*** Block opens ***

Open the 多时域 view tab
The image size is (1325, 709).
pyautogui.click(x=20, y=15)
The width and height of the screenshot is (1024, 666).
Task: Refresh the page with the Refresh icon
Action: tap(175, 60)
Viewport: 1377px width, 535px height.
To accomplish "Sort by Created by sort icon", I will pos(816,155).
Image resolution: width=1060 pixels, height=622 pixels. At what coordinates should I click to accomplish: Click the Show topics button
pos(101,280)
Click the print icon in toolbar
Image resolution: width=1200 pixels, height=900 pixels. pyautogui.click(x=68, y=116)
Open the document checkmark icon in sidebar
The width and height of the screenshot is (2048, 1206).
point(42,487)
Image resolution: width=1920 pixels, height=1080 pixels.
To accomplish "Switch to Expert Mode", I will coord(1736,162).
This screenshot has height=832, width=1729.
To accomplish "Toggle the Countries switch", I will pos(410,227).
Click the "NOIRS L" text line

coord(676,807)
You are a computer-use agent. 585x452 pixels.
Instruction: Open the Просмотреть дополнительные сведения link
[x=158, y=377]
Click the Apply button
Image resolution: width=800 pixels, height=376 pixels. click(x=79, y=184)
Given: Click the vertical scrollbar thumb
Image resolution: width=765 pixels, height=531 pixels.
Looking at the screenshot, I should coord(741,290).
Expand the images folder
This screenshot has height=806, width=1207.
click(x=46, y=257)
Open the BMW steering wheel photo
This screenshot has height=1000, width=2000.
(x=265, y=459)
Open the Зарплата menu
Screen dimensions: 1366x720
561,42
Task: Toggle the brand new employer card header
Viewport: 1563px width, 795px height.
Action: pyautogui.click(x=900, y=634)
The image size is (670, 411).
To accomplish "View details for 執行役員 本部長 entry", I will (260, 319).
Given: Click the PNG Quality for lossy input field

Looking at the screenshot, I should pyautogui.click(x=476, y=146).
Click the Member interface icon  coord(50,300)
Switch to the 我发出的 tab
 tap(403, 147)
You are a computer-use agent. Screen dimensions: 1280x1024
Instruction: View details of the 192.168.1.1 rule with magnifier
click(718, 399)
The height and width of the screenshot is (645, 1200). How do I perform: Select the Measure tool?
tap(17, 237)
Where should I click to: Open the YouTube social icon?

*** Block closes ***

◆ **WORK TASK**:
Find "Given: Click the vertical scrollbar thumb" in the entries above, then repeat its line and all lines after it exactly, down to the last line.

◆ **ANSWER AREA**:
Given: Click the vertical scrollbar thumb
Image resolution: width=765 pixels, height=531 pixels.
Looking at the screenshot, I should coord(741,290).
Expand the images folder
This screenshot has height=806, width=1207.
click(x=46, y=257)
Open the BMW steering wheel photo
This screenshot has height=1000, width=2000.
(x=265, y=459)
Open the Зарплата menu
Screen dimensions: 1366x720
561,42
Task: Toggle the brand new employer card header
Viewport: 1563px width, 795px height.
Action: pyautogui.click(x=900, y=634)
The image size is (670, 411).
To accomplish "View details for 執行役員 本部長 entry", I will (260, 319).
Given: Click the PNG Quality for lossy input field

Looking at the screenshot, I should pyautogui.click(x=476, y=146).
Click the Member interface icon  coord(50,300)
Switch to the 我发出的 tab
 tap(403, 147)
You are a computer-use agent. Screen dimensions: 1280x1024
Instruction: View details of the 192.168.1.1 rule with magnifier
click(718, 399)
The height and width of the screenshot is (645, 1200). How do I perform: Select the Measure tool?
tap(17, 237)
Where should I click to: Open the YouTube social icon?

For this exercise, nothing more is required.